▸ TESTO FORNITO:
-*-*-
Il tempo perduto – Streghe, demoni e segreti vecchi secoli (parte 1)

Ehilà lettori! Oggi vi propongo un’intervista a un’autrice emergente che sembra promettere molto bene. 

Giulia Letizia, il cui nick su Wattpad cambia a seconda della canzone che preferisce ogni mese, è una scrittrice appassionata di viaggi e laureata in psicologia.

The Nerd’s Family ha deciso di intervistarla perché Giulia ha pubblicato da self, quindi contando solo sulle proprie forze, il primo libro della sua trilogia urban fantasy “Le Cronache della Congrega”. Oggi siamo qui proprio per parlare di questo romanzo, Il Tempo Perduto, un romanzo di streghe, magia, segreti vecchi secoli e maledizioni. L’intervista sarà divisa in due parti, perché c’è davvero tanto da dire! Iniziamo con la prima?

Ciao Giulia! Benvenuta!

Grazie! È davvero un piacere essere qui!

  1. Credo che il modo migliore per presentare il tuo libro sia attraverso le tue parole quindi ti lascio lo spazio per farlo: dicci qualcosa su questo primo romanzo. 

Temevo e aspettavo questa domanda perché io, nonostante l’abbia scritta, faccio fatica a parlare di questa trilogia, a trovare un punto di inizio e spiegarla chiaramente e senza tanti giri di parole inutili. Un’ottima presentazione, direte voi!

Iniziamo a buttarla sull’ironico, provando a spiegare in molta sintesi di cosa parla Il Tempo Perduto grazie alle parole sarcastiche di uno dei protagonisti: «Oh, sai, le solite cose. Segreti vecchi di mezzo secolo, memorie perdute, demoni da uccidere…»

Ambientata nel 2014 a Los Angeles, vi ritroverete catapultati nelle vite di cinque personaggi immortali dall’aspetto di giovani-adulti ma con quattrocento anni di esperienze e dolore alle spalle. Un presente intervallato da diversi flashback sul passato che serviranno a spiegare, a loro tempo, le vicende importanti che li hanno portati alla situazione attuale, a cominciare dalla loro nascita a streghe e per finire al motivo per cui si ritrovano, dopo tutti i loro secoli di vita, in balia di un demone.

Il Tempo Perduto segue così le vicende di una Congrega di streghe, quella del 1661, in un momento particolare della loro esistenza: da duecento anni sono tormentati da una maledizione particolare donata gentilmente loro da un Principe dell’Inferno e, proprio quando crederanno di potersi finalmente liberare da questa condanna, accadrà qualcosa che farà perdere loro ogni speranza, dando inizio così a tutto l’arco narrativo del primo libro.
-*-*-
▸ DATI DI PARTENZA:
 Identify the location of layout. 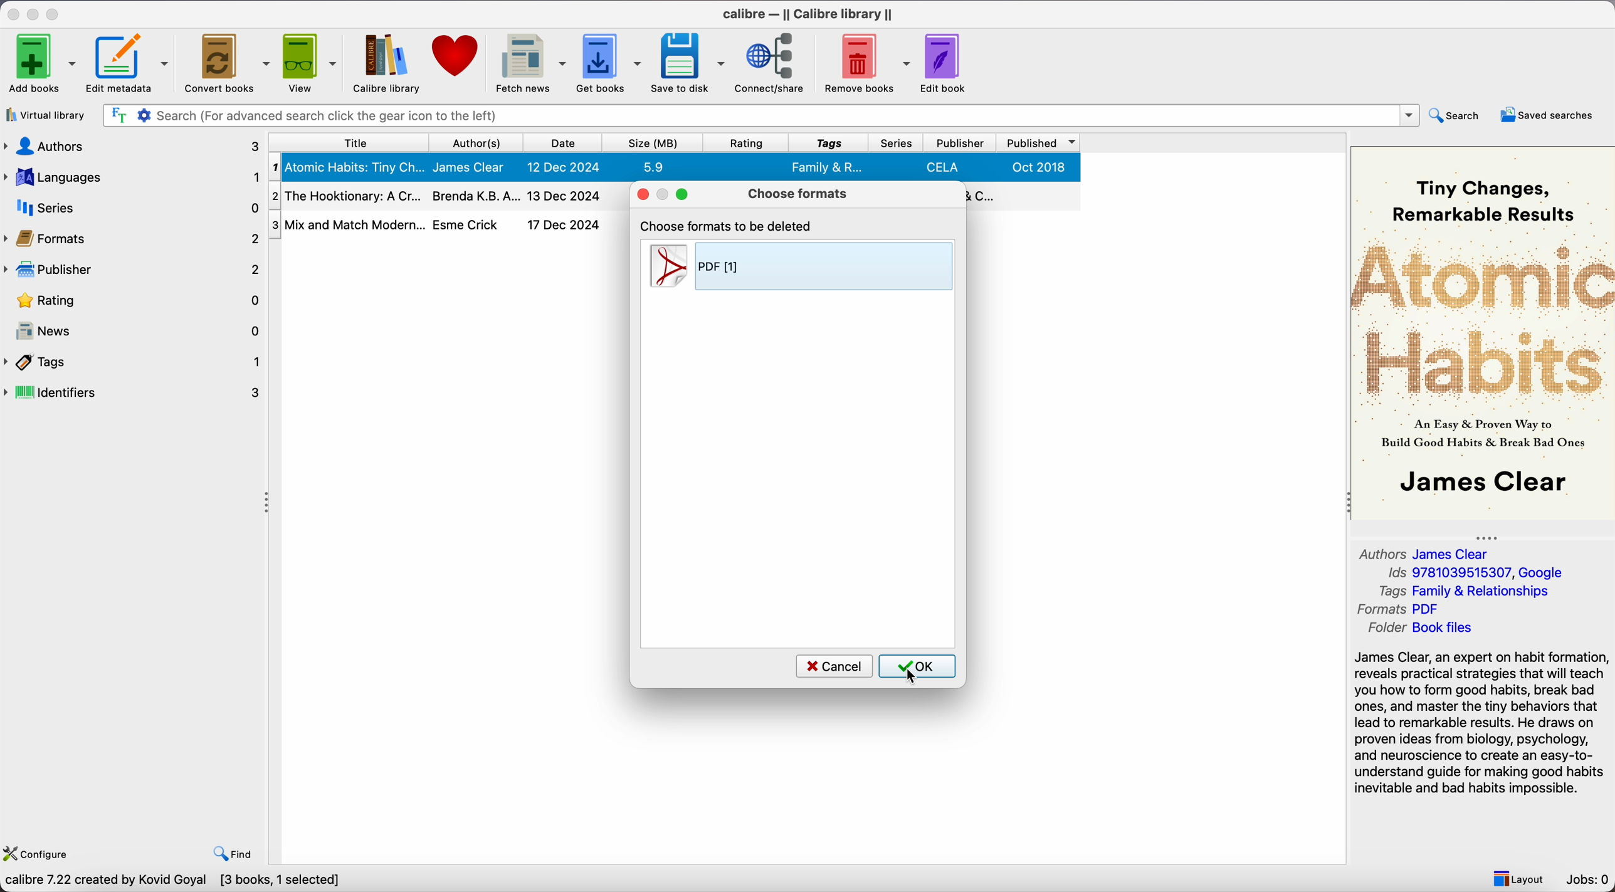
(1519, 879).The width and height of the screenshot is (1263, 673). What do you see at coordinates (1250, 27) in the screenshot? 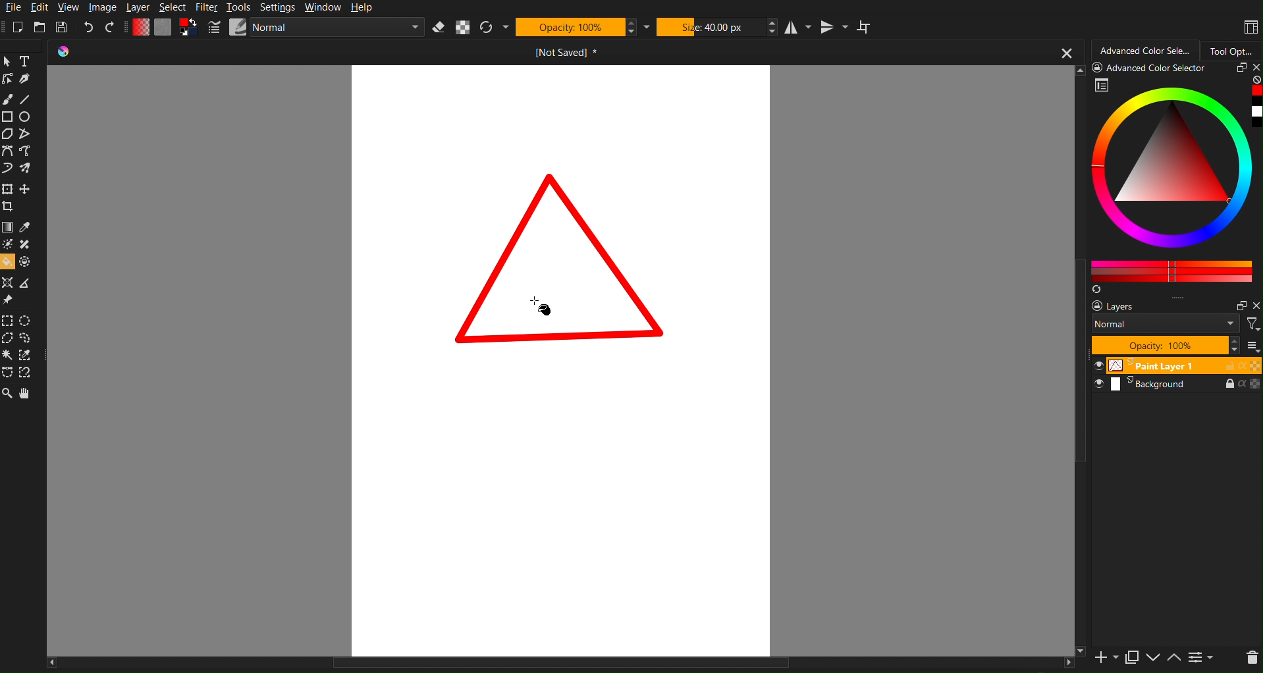
I see `Workspaces` at bounding box center [1250, 27].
-*-*-
▸ CONSEGNE:
(1) Rispondi a queste domande basandoti sull'intervista:
(a) In quale città e in quale anno è ambientato il romanzo?
(b) In che cosa è laureata Giulia Letizia?
(c) Da quanti anni la Congrega è tormentata dalla maledizione?
(2) Riporta il passo dell'intervista che va da "Il tempo perduto –" a "promettere molto bene.".

▸ SOLUZIONI ALLE CONSEGNE:
(1)
(a) A Los Angeles, nel 2014.
(b) In psicologia.
(c) Da duecento anni.

(2)
Il tempo perduto – Streghe, demoni e segreti vecchi secoli (parte 1)

Ehilà lettori! Oggi vi propongo un’intervista a un’autrice emergente che sembra promettere molto bene.